- _Dataset items_:
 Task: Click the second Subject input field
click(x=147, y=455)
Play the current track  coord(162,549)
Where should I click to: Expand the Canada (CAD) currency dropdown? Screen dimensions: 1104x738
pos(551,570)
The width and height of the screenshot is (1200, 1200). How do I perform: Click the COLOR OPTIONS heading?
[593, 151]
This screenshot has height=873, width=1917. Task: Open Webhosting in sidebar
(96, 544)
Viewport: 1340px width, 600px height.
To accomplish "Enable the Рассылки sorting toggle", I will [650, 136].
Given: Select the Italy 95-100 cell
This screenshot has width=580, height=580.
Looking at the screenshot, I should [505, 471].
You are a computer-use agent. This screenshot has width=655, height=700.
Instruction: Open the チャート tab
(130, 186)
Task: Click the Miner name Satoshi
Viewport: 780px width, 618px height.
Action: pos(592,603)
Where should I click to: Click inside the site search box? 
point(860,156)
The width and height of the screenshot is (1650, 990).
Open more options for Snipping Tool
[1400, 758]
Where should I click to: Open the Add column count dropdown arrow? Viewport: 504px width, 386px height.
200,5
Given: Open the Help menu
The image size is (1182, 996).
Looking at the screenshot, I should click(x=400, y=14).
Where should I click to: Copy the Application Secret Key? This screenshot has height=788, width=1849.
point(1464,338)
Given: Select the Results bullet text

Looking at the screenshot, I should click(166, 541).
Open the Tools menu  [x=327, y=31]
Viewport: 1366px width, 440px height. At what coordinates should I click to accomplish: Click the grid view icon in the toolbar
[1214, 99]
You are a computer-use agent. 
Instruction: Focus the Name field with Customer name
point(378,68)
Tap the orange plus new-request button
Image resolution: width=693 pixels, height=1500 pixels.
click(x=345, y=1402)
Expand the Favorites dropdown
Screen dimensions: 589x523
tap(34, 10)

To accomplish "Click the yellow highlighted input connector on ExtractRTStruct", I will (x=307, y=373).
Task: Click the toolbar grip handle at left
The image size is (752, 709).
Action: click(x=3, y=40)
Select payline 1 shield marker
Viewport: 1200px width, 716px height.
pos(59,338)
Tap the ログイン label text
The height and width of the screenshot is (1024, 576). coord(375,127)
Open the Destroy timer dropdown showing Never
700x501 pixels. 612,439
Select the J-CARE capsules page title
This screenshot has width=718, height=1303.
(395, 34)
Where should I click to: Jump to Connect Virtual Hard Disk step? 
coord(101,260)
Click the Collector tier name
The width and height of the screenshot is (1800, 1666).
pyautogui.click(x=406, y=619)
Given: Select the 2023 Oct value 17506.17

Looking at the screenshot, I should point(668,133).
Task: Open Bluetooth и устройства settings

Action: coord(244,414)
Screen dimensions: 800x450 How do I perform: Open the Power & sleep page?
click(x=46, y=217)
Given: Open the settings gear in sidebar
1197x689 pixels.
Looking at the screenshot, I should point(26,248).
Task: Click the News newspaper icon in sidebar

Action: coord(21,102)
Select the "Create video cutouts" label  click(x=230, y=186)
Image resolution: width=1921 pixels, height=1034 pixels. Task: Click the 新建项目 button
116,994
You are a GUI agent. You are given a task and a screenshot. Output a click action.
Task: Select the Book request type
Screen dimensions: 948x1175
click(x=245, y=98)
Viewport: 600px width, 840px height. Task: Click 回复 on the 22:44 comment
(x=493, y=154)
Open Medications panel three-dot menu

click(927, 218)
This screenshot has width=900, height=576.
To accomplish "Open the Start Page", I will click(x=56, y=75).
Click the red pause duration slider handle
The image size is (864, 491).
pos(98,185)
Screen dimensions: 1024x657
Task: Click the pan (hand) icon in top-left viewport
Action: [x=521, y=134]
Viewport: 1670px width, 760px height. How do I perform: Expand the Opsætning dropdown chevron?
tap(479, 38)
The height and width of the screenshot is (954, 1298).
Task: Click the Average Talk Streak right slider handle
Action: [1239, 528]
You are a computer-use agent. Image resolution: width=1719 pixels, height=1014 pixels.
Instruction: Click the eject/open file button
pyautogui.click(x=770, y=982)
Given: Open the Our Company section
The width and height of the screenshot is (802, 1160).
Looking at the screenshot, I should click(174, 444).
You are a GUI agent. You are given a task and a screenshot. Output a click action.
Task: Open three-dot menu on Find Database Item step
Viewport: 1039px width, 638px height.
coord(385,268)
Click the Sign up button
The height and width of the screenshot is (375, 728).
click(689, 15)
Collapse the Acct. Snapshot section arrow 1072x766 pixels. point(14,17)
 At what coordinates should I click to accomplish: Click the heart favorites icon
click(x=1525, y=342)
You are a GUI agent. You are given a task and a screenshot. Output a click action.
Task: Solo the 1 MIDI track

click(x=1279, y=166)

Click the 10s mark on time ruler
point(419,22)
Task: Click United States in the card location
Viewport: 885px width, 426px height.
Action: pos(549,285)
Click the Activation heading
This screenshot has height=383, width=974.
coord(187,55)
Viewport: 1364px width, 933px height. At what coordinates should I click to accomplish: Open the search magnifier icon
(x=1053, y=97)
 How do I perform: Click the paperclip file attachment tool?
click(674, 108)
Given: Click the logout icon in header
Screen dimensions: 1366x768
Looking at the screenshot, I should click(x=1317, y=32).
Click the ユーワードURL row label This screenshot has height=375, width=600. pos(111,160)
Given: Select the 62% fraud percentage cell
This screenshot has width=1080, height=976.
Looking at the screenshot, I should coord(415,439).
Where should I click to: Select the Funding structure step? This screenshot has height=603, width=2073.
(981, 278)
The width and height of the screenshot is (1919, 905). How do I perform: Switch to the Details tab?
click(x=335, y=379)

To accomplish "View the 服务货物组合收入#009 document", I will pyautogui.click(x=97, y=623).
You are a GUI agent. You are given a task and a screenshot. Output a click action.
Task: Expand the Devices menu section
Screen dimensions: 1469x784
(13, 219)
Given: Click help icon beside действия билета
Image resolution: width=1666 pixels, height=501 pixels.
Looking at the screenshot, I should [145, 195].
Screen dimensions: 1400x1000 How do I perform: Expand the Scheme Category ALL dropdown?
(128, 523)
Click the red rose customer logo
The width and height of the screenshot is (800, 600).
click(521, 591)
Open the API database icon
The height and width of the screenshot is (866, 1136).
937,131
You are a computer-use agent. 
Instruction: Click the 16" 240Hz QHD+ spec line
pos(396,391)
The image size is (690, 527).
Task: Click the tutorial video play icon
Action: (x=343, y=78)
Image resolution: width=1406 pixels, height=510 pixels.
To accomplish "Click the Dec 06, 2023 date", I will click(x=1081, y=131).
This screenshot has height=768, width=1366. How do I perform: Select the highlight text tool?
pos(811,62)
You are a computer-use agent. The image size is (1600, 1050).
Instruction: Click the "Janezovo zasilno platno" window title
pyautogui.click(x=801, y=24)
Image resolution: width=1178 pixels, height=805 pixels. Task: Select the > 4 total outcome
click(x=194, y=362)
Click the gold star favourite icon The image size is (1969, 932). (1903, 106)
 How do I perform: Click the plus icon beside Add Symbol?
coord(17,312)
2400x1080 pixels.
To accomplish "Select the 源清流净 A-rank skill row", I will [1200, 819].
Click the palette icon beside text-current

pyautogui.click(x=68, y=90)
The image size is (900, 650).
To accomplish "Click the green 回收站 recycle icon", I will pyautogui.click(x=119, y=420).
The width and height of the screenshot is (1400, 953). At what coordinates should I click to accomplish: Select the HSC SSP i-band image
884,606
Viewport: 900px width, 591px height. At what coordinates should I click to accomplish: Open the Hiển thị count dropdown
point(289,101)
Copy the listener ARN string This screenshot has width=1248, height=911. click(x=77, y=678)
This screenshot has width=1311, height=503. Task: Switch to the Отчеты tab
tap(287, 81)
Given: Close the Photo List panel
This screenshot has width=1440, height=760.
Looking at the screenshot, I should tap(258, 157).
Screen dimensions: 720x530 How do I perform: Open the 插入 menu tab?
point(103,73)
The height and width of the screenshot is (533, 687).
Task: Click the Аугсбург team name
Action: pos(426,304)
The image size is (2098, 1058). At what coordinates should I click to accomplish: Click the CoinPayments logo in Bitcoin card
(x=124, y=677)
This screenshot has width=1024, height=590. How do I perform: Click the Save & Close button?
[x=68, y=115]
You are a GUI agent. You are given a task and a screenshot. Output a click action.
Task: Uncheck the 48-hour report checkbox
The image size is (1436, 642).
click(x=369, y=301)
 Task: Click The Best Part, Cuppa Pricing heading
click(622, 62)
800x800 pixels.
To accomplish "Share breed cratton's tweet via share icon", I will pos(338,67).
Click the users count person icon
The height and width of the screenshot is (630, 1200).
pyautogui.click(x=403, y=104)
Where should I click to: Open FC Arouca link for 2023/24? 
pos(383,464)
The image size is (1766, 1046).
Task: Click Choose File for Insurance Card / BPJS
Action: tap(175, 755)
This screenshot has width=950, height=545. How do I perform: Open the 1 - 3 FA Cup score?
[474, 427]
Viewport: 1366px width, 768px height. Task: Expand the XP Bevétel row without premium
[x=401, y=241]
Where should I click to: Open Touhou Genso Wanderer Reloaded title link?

- _REQUIRED WORK_: Every line from the one containing "The width and height of the screenshot is (1400, 953)." through the last line of the entries above must be output exactly. Leave the rest out.

- _EXERCISE RESULT_:
The width and height of the screenshot is (1400, 953). At what coordinates should I click to accomplish: Select the HSC SSP i-band image
884,606
Viewport: 900px width, 591px height. At what coordinates should I click to accomplish: Open the Hiển thị count dropdown
point(289,101)
Copy the listener ARN string This screenshot has width=1248, height=911. click(x=77, y=678)
This screenshot has width=1311, height=503. Task: Switch to the Отчеты tab
tap(287, 81)
Given: Close the Photo List panel
This screenshot has width=1440, height=760.
Looking at the screenshot, I should tap(258, 157).
Screen dimensions: 720x530 How do I perform: Open the 插入 menu tab?
point(103,73)
The height and width of the screenshot is (533, 687).
Task: Click the Аугсбург team name
Action: pos(426,304)
The image size is (2098, 1058). At what coordinates should I click to accomplish: Click the CoinPayments logo in Bitcoin card
(x=124, y=677)
This screenshot has width=1024, height=590. How do I perform: Click the Save & Close button?
[x=68, y=115]
You are a GUI agent. You are given a task and a screenshot. Output a click action.
Task: Uncheck the 48-hour report checkbox
The image size is (1436, 642).
click(x=369, y=301)
 Task: Click The Best Part, Cuppa Pricing heading
click(622, 62)
800x800 pixels.
To accomplish "Share breed cratton's tweet via share icon", I will pos(338,67).
Click the users count person icon
The height and width of the screenshot is (630, 1200).
pyautogui.click(x=403, y=104)
Where should I click to: Open FC Arouca link for 2023/24? 
pos(383,464)
The image size is (1766, 1046).
Task: Click Choose File for Insurance Card / BPJS
Action: tap(175, 755)
This screenshot has width=950, height=545. How do I perform: Open the 1 - 3 FA Cup score?
[474, 427]
Viewport: 1366px width, 768px height. Task: Expand the XP Bevétel row without premium
[x=401, y=241]
Where should I click to: Open Touhou Genso Wanderer Reloaded title link?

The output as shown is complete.